Times Picayune du 19 mai 1859 – Source : Newspapers by ancestry

Après des tâtonnements et des avancées significatives depuis des décennies,  la vapeur devient la grande affaire du XIXe siècle. À la différence des énergies éolienne et hydraulique, elle va en effet permettre aux industriels de s’affranchir des caprices de la nature. C’est le domaine dans lequel travaille George et il compte bien y apporter des améliorations qui marqueront son temps.

Quand j’ai découvert ce dépôt londonien dans la presse, j’ai espéré qu’il n’ait pas limité à l’Angleterre la protection de son invention. Cette intuition était la bonne : il a bien pensé qu’elle méritait aussi d’être brevetée en France. Il confie donc la défense de ses intérêts à Adolphe LeBlanc, ingénieur à Paris, et obtient le fameux brevet SGDG –sans garantie du gouvernement- qui lui permettra de se prévaloir d’une antériorité au cas où il se ferait piquer son idée.

Le brevet de George – Source : archives INPI

Il est question dans son mémoire de doubles pistons dans des doubles cylindres et de boîtes à plans inclinés prévus pour  optimiser le rendement de la vapeur (??? no comment). Dans une addition au brevet initial qui fait l’objet d’un certificat deux ans plus tard, il y a même de bien jolis dessins.

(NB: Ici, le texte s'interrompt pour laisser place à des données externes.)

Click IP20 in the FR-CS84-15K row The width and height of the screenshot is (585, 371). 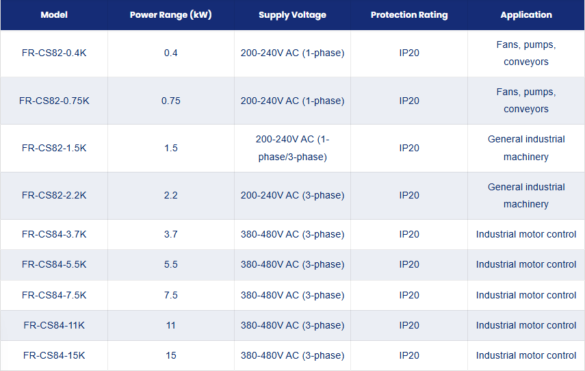[x=409, y=355]
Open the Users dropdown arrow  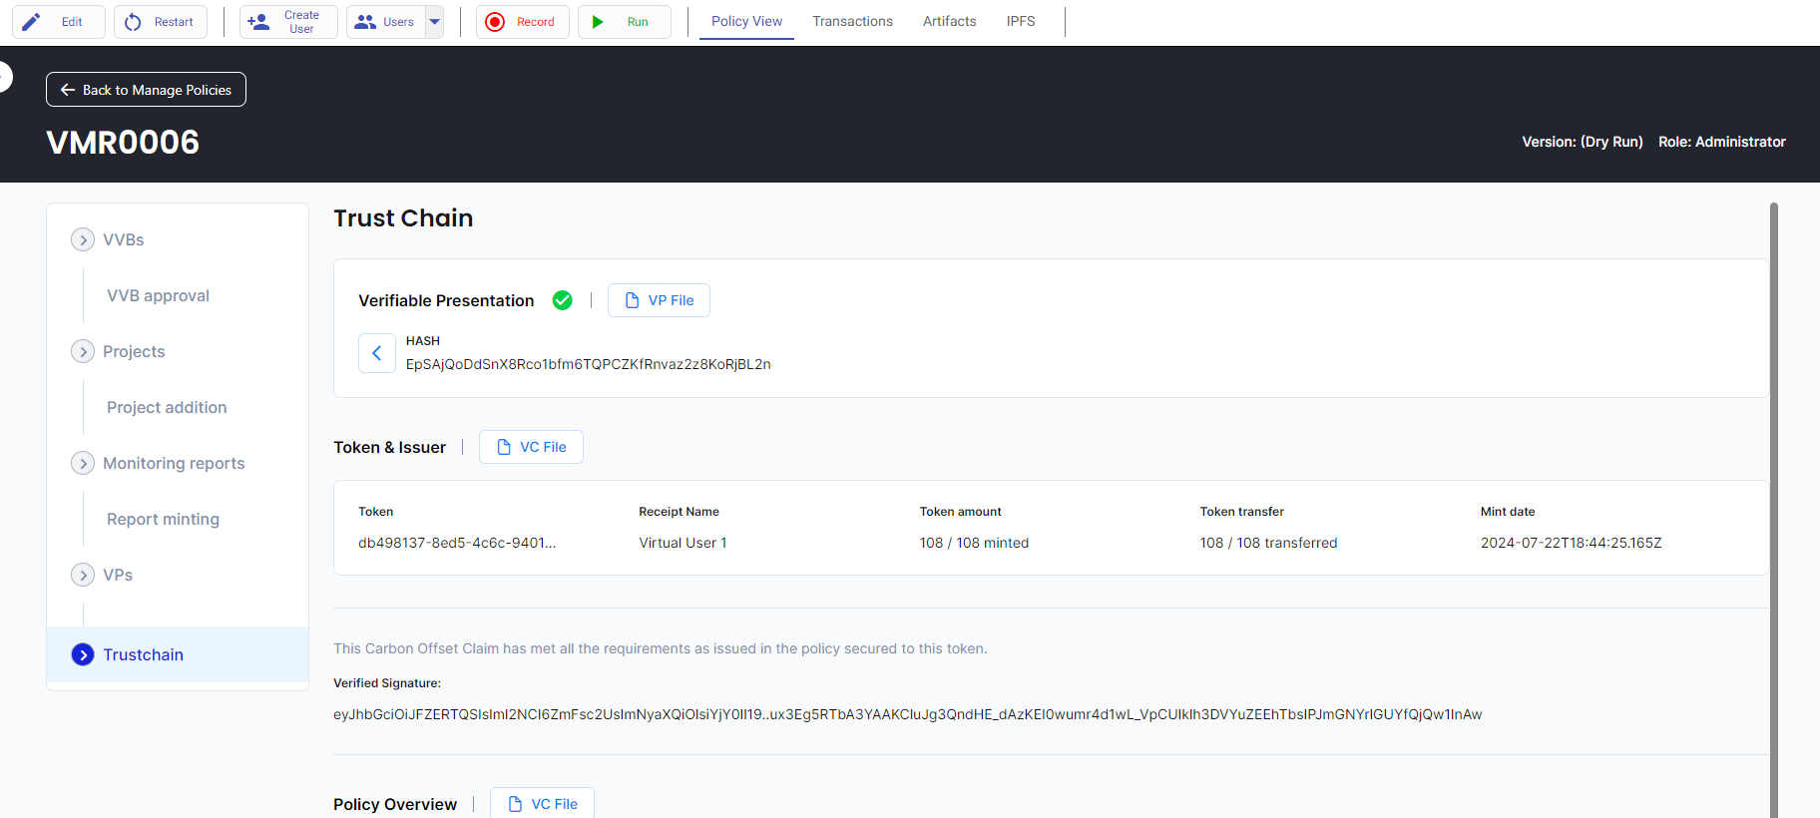pos(434,22)
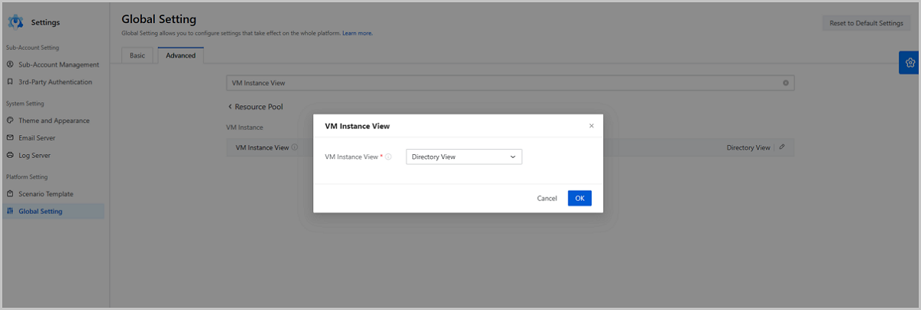Clear the VM Instance View search
Screen dimensions: 921x310
pos(786,83)
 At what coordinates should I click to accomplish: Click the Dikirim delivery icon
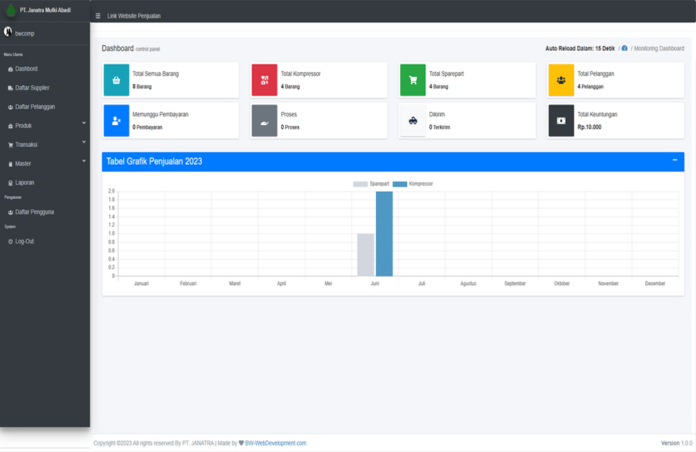click(x=413, y=121)
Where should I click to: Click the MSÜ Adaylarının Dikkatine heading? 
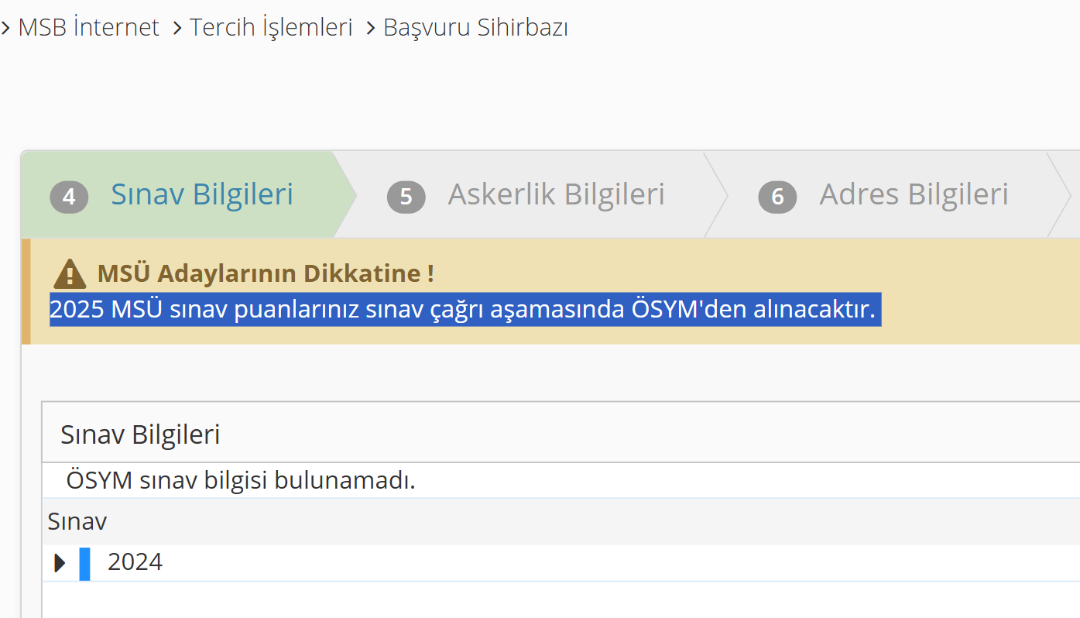pos(265,273)
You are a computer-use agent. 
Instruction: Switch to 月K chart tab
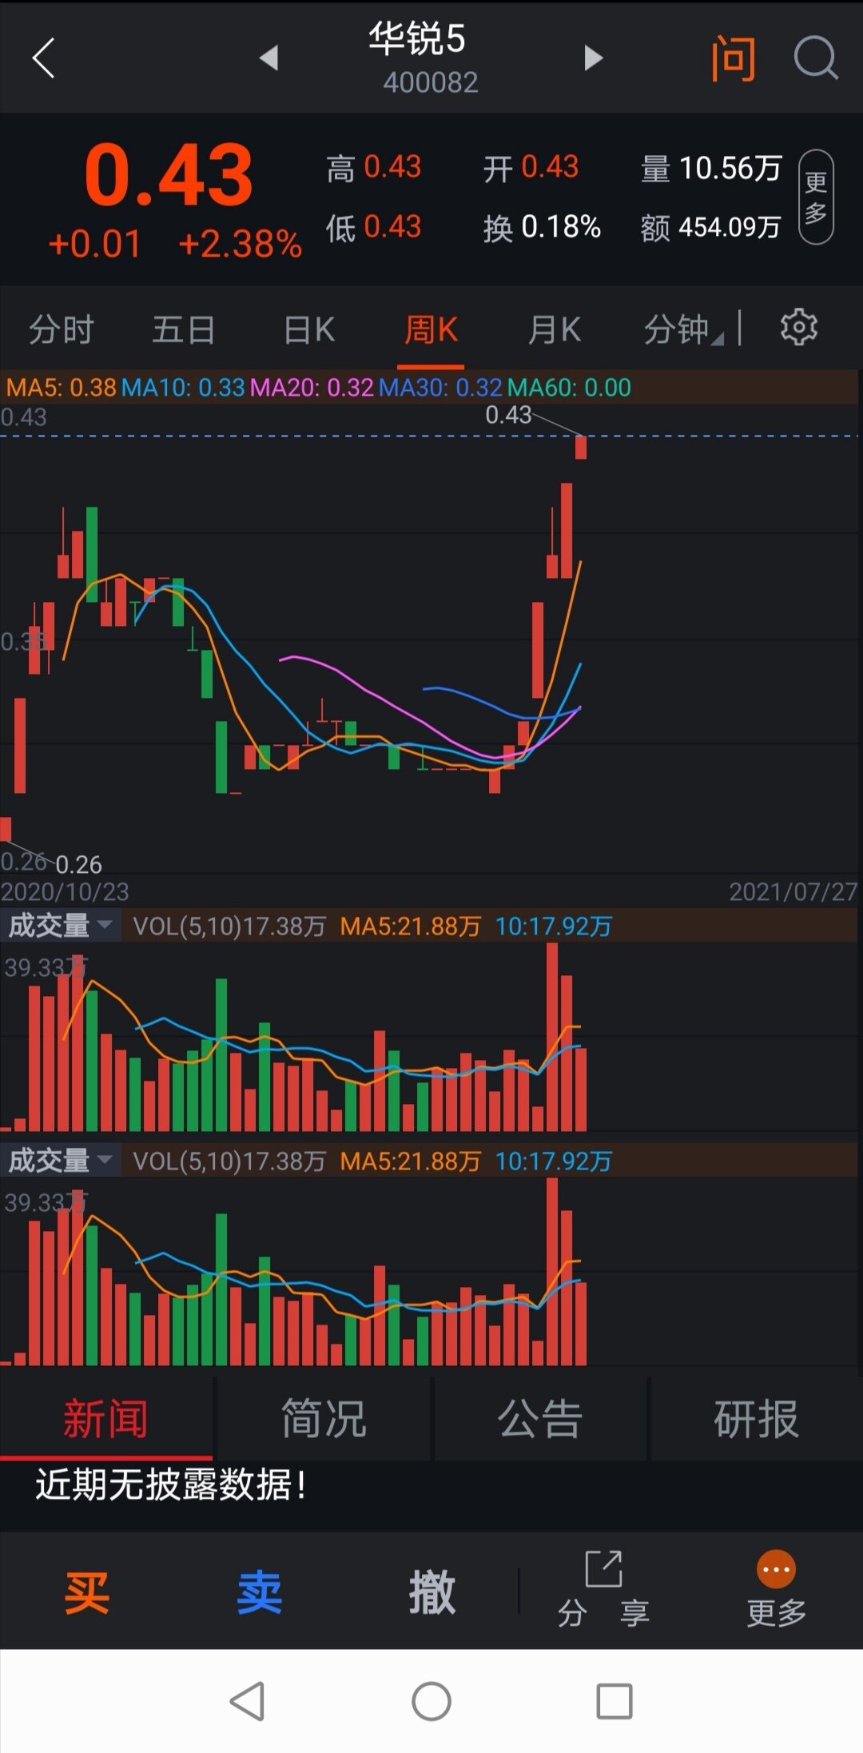point(554,329)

Le brevet de George – Source : archives INPI

Je remarque au passage qu’en suivant toutes les lettres de l’alphabet, des cylindres aa’ aux boîtes u  en passant par l’excentrique r, George déroule presque son petit challenge AZ personnel pour décrire son invention !

Le brevet de George – Source : archives INPI

Est-il vraiment nécessaire de préciser que je ne comprends rien à l’argumentaire qu’il développe dans ce mémoire ? Mais au final, j’adore l’idée qu’il ait mis sa créativité et toute son énergie inventive au service… des petits gâteaux.

Margaret Haughery

Née en en 1813, Margaret Gaffney monte à cinq ans sur un bateau pour l’Amérique, fuyant avec sa famille la misère de l’Irlande. En 1822, l’épidémie de fièvre jaune qui ravage Baltimore emporte ses deux parents à quelques jours d’intervalle et Margaret se retrouve, bien jeune, livrée à elle-même, ce qui la privera notamment de l’éducation la plus élémentaire.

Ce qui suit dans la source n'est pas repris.